We appreciate the interest and objectives of Congress and others to ensure that tax-exempt status is granted appropriately. However, we have learned from past governmental approaches to oversight that overly burdensome reporting discourages the creation of, and impedes the functioning of, nongovernmental entities, many of which fill important societal needs that government will not or cannot meet. Minimizing the burden and providing flexibility in reporting is paramount to the continuation of the critical services provided by many charitable, tax-exempt organizations.
Conclusion
The revised additional requirements offer tremendous potential to bring transparency to the value that tax-exempt hospitals provide to their communities while improving the quality of data used in making health policy decisions.
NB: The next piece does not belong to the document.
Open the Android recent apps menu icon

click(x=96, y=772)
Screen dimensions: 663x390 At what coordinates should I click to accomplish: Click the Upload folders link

However, achieving this potential is a profoundly complex undertaking that requires close collaboration between the government and hospitals to improve community benefits while minimizing administrative burden to providers.
HFMA hopes that these comments and recommendations are useful as the IRS pursues the best interests of patients, taxpayers, and the nation's healthcare system. We are at your service to provide additional background material or perspective on this complex issue. You may reach me, or Richard Gundling, Vice President in HFMA's Washington, D.C., office, at (202) 296-2920. We look forward to working with you.
Sincerely,
Richard L. Clarke, DHA, FHFMA
President and CEO
About HFMA
HFMA is the nation's leading membership organization for more than 35,000 healthcare financial management professionals. Our members are widely diverse, employed by a variety of healthcare providers, accounting and consulting firms, and insurance companies. Members' positions range from chief executive officer and chief financial officer to patient accounts manager and accountant.
HFMA is a nonpartisan professional practice organization. As part of its education, information, and professional development services, HFMA develops and promotes ethical, high-quality healthcare finance practices. HFMA works with a broad cross-section of stakeholders to improve health care by identifying and bridging gaps in knowledge, best practices, and standards.